> Code quality was atrocious. We had one enormous Java method (>1000 lines) whic...

Frost1x · on June 20, 2021

AWS has the advantage of having so many engineers behind the scenes available for firefighting with a culture of pushing more than is reasonable that as a customer, that would sort of disappear. They simply have to occasionally make trade offs between unrealistic development/feature request goals and firefighting whenever the firefighting is needed. This also acts as another form of pressure to work even more to meet timeline goals.

Don't let your developers know that you're expecting them to always be behind, infinitely queued up with work, and constantly in emergency mode and they won't have much time to think about what's really going on and how efficiency is being pushed at the cost of their sanity.

wpietri · on June 20, 2021

> AWS is pretty reliable for the most part so I am pretty surprise that the code quality is that bad.

I'm not totally surprised because of two factors: very stable product definitions and lots and lots of users.

A number of years back, I was talking with people at a famous and popular site with a broad audience. I asked them how much unit testing they did. They said that particular isolated pieces sometimes had tests. But most of the user-facing stuff didn't because they had one-button rollout and one-button rollback. Instead of bothering with unit tests, they'd just frequently release changes, watch the metrics and the customer support queue, and quickly roll back if they'd introduced a bug.

zorked · on June 20, 2021

For very, very popular services, a second of being live will exercise more code paths and edge cases than even the most dedicated testing team could ever dream of.

We hear a hell of a lot about testing but the most fundamental piece of software quality nowadays is the release strategy: running on tee'd live production traffic, canarying, metrics and alerting, quick roll backs, etc.

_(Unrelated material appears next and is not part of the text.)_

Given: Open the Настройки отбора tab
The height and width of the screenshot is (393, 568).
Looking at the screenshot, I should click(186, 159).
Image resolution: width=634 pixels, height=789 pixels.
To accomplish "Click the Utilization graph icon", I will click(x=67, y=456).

notacoward · on June 20, 2021

That's an overly general statement. Can you do that for front-end code that stores all of its state elsewhere? Sure. Can you do it for a storage system? Absolutely freaking not. If you introduce a bug that loses or corrupts data, there's no going back. You will have committed the worst sin that somebody in that specialty can commit. Better to test as much as you can, at every level. Other kinds of code are often somewhere in between.

Also, even if it's true that being live will exercise more edge cases etc., it's a terrible way to test changes during early development. For one thing, there's no isolation. It becomes harder to determine which of several recent changes caused a problem, and that burden unfairly falls on the person who's on call instead of the person who introduced the error. And decent unit/functional tests allow "dumb" mistakes (we all make them) to be caught earlier than waiting in a deploy queue, allowing faster iteration. "Most recent change probably caused the problem" is a very useful heuristic, but the more low-assurance changes you allow in the less useful it becomes.

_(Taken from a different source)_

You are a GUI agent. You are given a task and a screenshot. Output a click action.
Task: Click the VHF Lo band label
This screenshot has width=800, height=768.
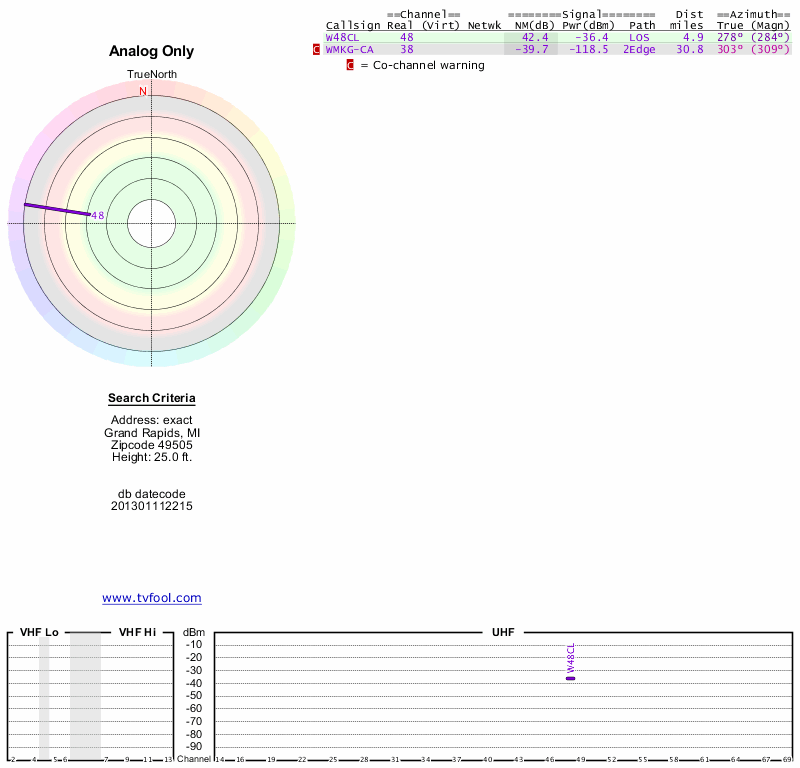[x=39, y=632]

To drive the point home even further: I have found data-loss bugs in focused testing that didn't show up in prod for months. I know because in many cases I was able to add logging for the preconditions when I fixed the bug. No logs for months, then some completely unrelated and completely valid change by another engineer tickles the preconditions and BAM. That would have been an absolute nightmare for other members of my team, possibly even after I was gone. Based on those experiences, I will never believe that foregoing systematic early tests can be valid. The systems most of us work on are too complex for that.

"Test in prod" only works for trivial code and/or trivial teams. Not in the grown-up world.

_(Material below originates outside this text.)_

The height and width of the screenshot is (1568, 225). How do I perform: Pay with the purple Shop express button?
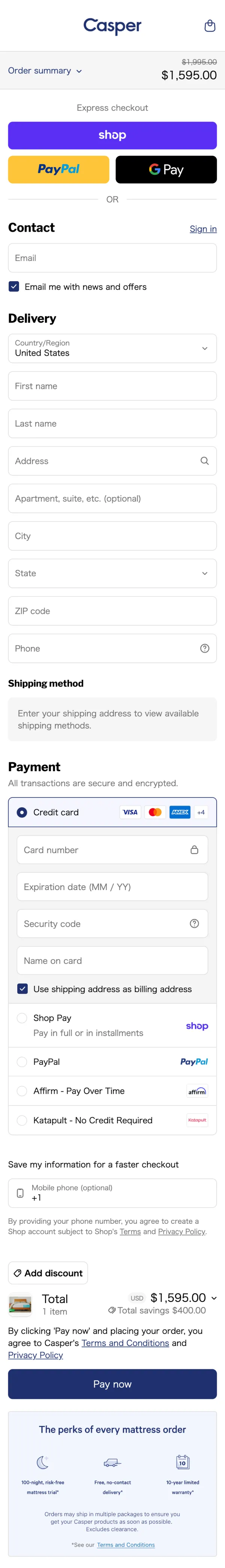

ed_elliott_asc · on June 20, 2021

Everyone should be testing in prod, in that you release code and see metrics and monitoring to show that everything is working.

Testing in production is not going “let’s see if this will work” it is “we will release and validate that everything is working as expected”

People need to get over the old school cowboys who jump on prod to see if something works.

notacoward · on June 20, 2021

Yes, everyone should release code and watch metrics etc. but I think that's at the very edge of what "testing" encompasses. Between model checking, traditional forms of testing, and shadow-traffic testing (which can test higher per-server load than prod), finding something after deploy should be like a parachute failure. Yes those happen, yes there should be a reserve, but if it happens more than once in a blue moon you have a process problem somewhere (quite likely between teams/services but still).

mavelikara · on June 20, 2021

Tangential, where can I learn more about shadow-traffic testing? Books, blogs, tools etc.

notacoward · on June 20, 2021

Cindy Sridharan often writes well about these topics.

https://copyconstruct.medium.com/testing-in-production-the-s...

For this one I'd start about half way down, under the heading

"Shadowing (also known as Dark Traffic Testing or Mirroring)"

Unfortunately the terminology is a bit fragmented - shadowing, mirroring, teeing, dark traffic (ick), ad nauseam.

Whatever you call it, it's often pretty high overhead to add the infrastructure, unless you're already using some sort of "service mesh" (Envoy/Istio/Caddy/whatever) that supports it. Even then, if you're dealing specifically with a storage system then there can be some thorny issues - idempotent vs. non-idempotent vs. destructive requests, requests which require other objects (files/objects or directories/buckets) to exist or be in specific states, etc. I'm not going to pretend it's easy.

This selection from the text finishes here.